▸ BRIEF
Rewrite the records below, replacing "Instruction" with "Command" and leaving everything else unchanged. Omit the pictures.
(begin)
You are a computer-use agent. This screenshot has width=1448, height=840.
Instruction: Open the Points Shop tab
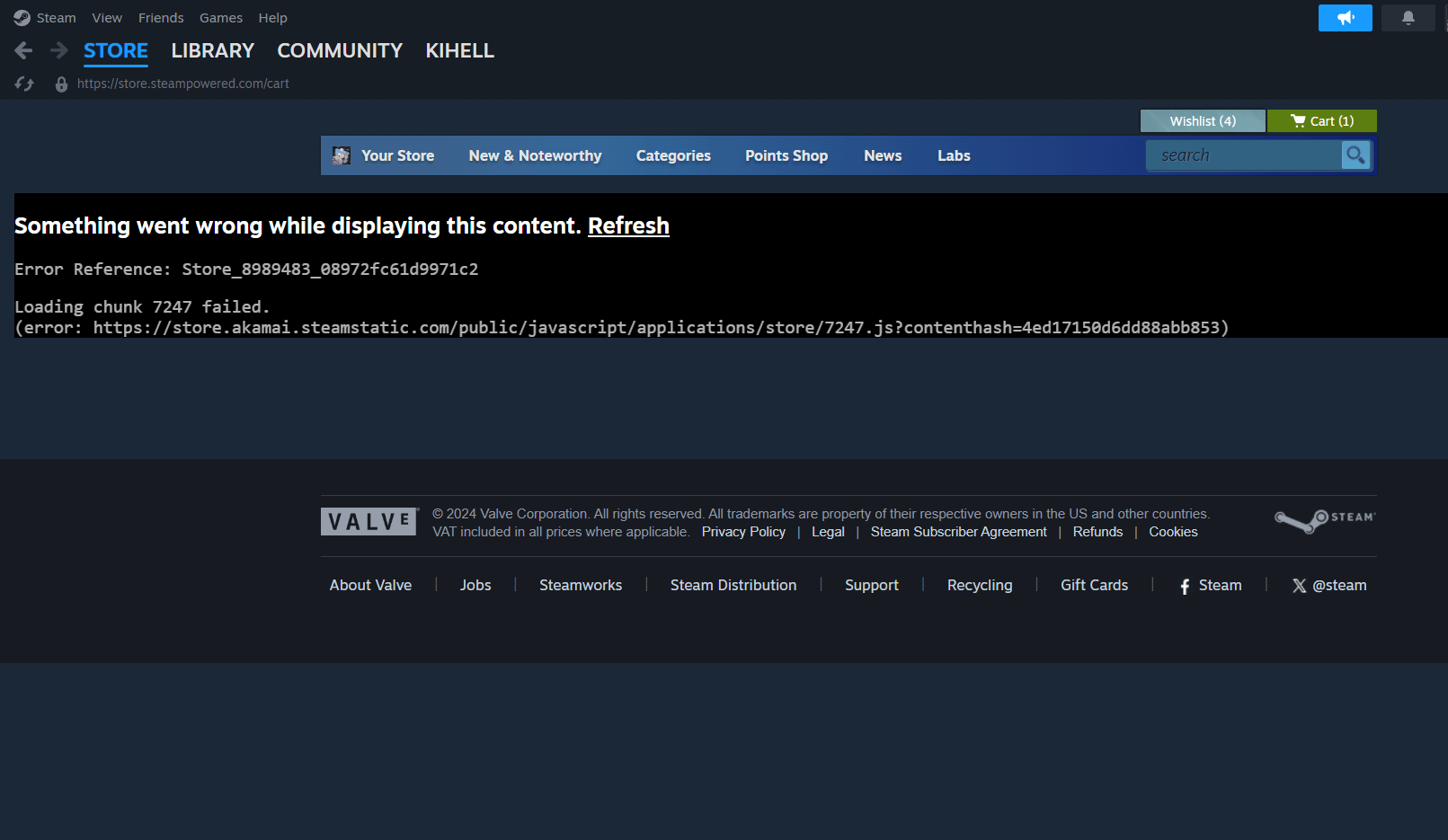click(786, 156)
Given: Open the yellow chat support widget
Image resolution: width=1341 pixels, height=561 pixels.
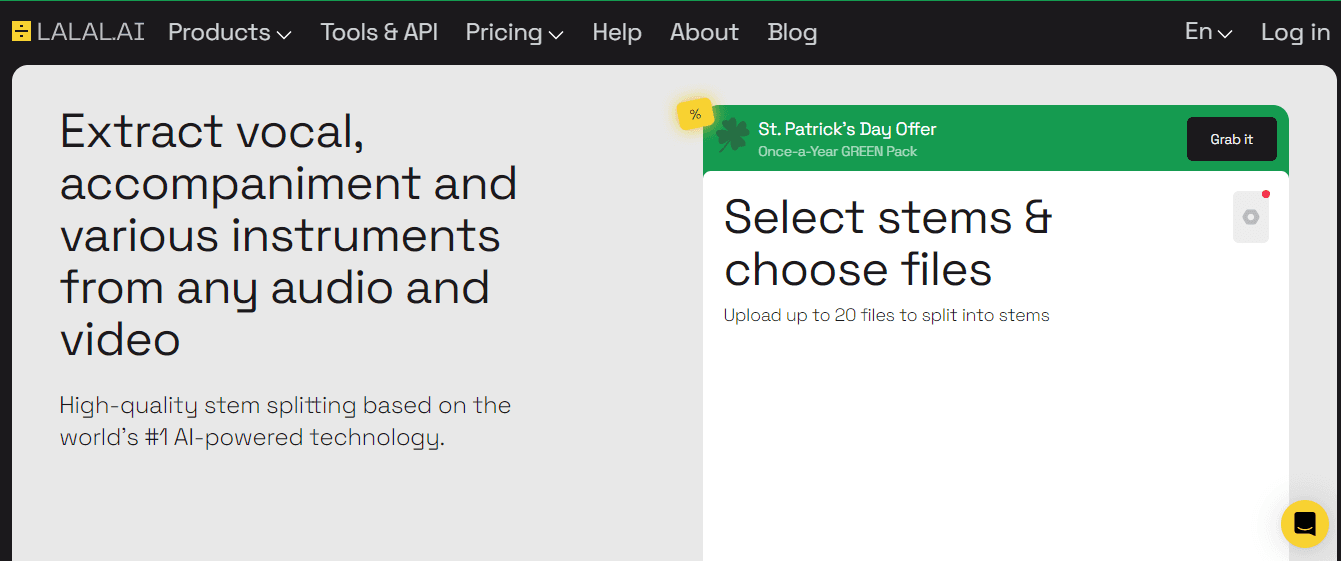Looking at the screenshot, I should [x=1304, y=523].
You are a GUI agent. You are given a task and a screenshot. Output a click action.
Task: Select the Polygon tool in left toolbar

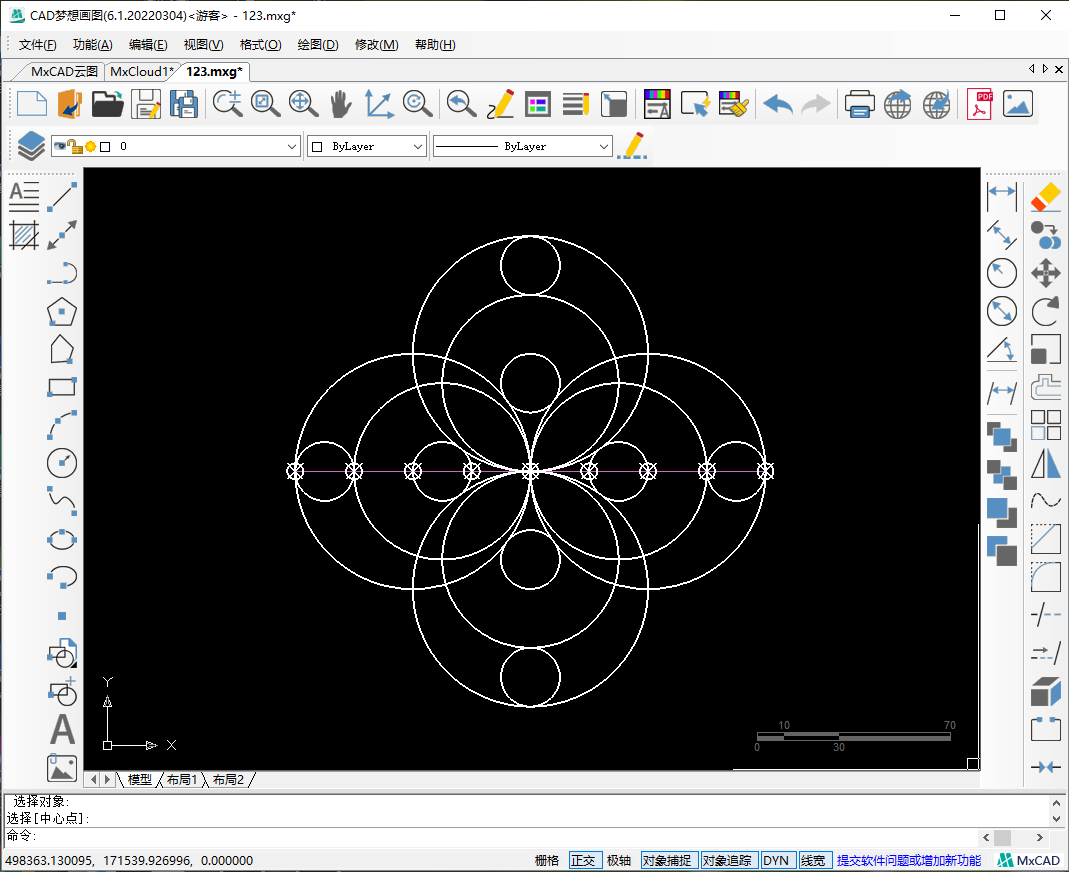pyautogui.click(x=62, y=311)
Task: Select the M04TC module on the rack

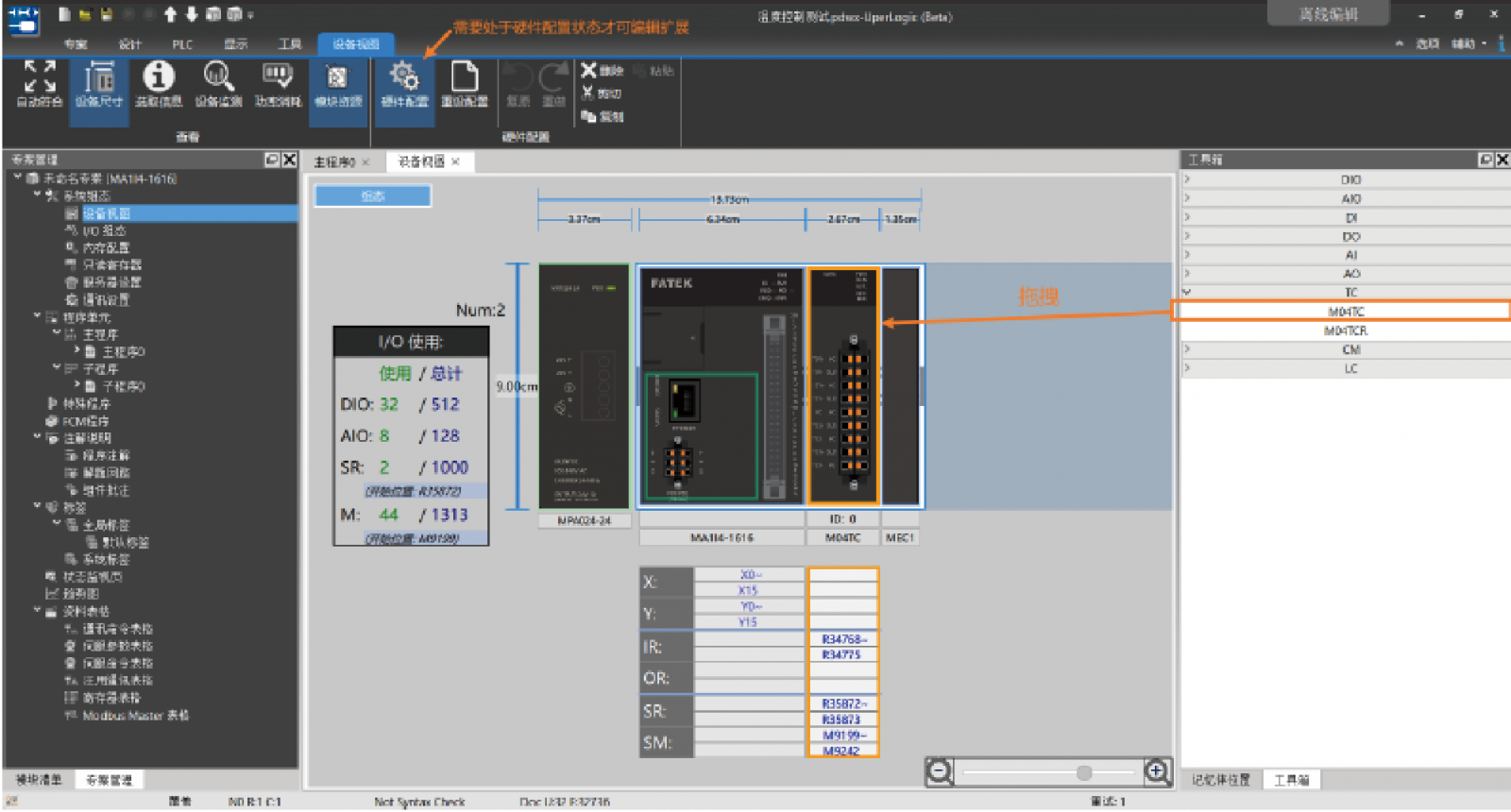Action: (843, 387)
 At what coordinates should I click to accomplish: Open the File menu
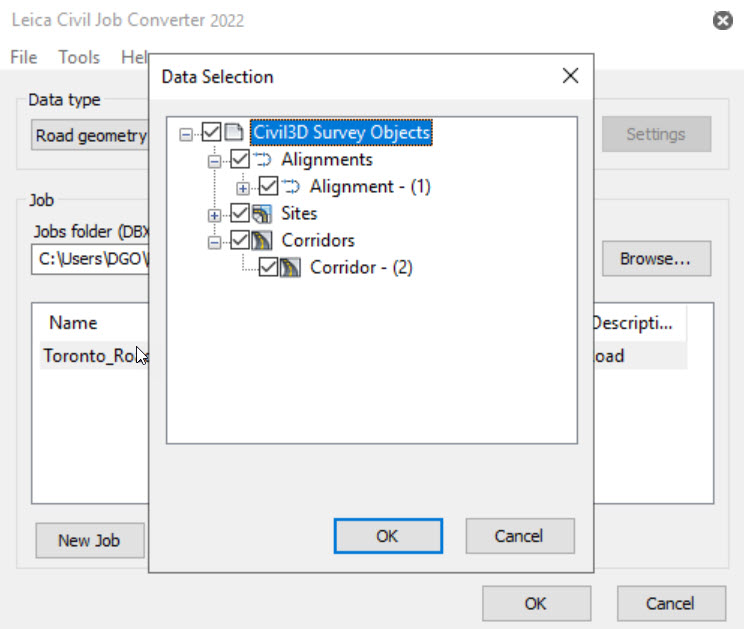(x=23, y=57)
(end)
▸ ANSWER TO THIS PROBLEM
You are a computer-use agent. This screenshot has width=1448, height=840.
Command: Open the Points Shop tab
click(786, 156)
Given: Open the yellow chat support widget
Image resolution: width=1341 pixels, height=561 pixels.
Looking at the screenshot, I should [x=1304, y=523].
You are a GUI agent. You are given a task and a screenshot. Output a click action.
Task: Select the Polygon tool in left toolbar

pyautogui.click(x=62, y=311)
Task: Select the M04TC module on the rack

Action: (843, 387)
 At what coordinates should I click to accomplish: Open the File menu
(x=23, y=57)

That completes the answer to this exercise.